[Opening WORKING DATA section]

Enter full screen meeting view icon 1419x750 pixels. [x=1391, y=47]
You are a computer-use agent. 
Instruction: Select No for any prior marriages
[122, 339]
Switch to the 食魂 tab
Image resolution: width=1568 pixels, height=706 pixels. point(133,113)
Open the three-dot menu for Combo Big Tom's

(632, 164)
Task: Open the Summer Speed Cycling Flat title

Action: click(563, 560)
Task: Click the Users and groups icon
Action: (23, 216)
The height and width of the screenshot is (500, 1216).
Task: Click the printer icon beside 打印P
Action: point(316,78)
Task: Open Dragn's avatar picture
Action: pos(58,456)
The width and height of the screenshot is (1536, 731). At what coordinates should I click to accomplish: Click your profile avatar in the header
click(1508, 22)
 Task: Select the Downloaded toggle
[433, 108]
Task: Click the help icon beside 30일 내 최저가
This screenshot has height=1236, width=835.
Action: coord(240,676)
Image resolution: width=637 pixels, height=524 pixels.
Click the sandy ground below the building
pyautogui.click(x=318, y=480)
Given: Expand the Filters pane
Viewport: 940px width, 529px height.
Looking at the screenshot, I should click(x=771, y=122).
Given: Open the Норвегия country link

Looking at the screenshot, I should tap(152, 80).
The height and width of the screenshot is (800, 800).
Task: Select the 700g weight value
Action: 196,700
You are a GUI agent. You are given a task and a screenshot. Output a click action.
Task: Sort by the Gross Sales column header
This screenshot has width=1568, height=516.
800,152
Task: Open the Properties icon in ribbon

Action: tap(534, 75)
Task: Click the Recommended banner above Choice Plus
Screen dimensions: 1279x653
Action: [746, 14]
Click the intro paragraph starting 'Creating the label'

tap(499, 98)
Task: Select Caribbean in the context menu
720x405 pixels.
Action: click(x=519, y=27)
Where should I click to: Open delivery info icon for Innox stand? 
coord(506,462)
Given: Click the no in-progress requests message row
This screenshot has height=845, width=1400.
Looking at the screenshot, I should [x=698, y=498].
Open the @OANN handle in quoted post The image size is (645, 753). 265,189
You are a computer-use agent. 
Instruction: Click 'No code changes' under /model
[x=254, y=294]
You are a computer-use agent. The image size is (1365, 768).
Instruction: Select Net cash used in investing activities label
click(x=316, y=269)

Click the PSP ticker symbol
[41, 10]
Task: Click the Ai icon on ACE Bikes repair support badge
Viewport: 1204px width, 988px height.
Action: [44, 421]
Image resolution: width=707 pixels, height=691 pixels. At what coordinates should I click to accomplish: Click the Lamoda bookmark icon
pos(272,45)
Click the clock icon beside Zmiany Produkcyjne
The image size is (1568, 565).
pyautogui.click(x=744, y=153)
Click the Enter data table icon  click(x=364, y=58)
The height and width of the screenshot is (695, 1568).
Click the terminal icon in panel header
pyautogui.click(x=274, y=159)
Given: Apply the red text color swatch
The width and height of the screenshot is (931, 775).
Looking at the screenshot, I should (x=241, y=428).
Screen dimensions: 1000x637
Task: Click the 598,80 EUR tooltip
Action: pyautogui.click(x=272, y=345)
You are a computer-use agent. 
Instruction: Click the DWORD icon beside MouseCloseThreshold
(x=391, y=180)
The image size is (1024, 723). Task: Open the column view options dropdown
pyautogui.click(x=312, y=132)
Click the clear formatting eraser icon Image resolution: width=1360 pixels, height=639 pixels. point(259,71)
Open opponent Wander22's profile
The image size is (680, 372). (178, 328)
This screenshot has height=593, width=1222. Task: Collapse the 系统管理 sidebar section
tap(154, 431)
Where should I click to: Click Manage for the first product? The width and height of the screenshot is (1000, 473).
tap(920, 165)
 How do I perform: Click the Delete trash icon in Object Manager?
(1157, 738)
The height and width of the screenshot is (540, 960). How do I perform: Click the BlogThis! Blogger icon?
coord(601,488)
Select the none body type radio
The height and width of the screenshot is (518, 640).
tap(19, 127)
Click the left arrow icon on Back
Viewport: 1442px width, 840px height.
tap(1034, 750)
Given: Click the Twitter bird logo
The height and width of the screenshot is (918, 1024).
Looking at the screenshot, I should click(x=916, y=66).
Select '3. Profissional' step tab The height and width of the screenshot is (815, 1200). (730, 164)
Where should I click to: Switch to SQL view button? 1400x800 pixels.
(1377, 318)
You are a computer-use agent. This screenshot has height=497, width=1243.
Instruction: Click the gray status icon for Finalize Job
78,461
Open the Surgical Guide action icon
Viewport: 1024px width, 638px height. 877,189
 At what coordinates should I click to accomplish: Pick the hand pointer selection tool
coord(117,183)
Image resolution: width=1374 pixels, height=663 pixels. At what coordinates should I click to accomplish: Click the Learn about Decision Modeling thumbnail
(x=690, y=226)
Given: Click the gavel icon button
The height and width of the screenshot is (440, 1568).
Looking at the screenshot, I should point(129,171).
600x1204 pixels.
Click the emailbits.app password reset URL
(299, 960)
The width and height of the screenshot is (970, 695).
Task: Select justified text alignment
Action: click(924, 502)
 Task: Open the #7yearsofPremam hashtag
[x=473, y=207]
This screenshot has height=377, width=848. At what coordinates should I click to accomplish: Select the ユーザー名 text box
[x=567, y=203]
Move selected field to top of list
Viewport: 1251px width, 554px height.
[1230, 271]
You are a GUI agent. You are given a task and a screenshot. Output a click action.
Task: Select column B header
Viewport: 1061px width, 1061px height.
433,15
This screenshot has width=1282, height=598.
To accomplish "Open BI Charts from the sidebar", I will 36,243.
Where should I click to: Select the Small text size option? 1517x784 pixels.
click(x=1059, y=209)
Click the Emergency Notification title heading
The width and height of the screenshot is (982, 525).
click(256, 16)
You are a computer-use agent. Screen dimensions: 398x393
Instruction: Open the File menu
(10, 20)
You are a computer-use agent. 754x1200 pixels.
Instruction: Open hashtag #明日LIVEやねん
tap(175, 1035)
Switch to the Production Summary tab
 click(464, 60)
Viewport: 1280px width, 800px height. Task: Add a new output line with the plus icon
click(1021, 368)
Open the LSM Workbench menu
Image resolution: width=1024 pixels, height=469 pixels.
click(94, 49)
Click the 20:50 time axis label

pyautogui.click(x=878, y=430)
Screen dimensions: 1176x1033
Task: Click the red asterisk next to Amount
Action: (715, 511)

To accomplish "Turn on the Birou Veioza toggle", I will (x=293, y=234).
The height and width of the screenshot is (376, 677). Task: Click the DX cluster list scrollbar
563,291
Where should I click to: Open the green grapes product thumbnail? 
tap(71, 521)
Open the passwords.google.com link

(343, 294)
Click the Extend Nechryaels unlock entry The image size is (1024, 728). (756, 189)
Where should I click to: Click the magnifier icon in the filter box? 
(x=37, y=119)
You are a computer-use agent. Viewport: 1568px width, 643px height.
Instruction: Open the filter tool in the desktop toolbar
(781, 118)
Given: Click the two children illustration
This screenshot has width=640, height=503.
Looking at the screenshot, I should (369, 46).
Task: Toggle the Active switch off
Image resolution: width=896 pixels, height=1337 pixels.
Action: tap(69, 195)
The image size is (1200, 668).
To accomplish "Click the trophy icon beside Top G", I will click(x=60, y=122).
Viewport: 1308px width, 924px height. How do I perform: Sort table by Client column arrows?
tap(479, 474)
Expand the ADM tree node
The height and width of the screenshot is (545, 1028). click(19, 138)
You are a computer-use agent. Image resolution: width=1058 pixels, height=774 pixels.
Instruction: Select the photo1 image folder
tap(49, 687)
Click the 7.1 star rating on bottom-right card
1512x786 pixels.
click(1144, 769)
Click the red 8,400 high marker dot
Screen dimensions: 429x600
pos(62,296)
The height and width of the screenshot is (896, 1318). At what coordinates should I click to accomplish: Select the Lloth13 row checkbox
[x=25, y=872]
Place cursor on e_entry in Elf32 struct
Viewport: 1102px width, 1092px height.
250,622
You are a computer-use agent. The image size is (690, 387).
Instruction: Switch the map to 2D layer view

[Closing WORKING DATA section]

> YOUR OBJECTIVE
Only the number is wanted: how many lines in the entries above contain the word "will"?

> RESPONSE FOR THIS EXERCISE
3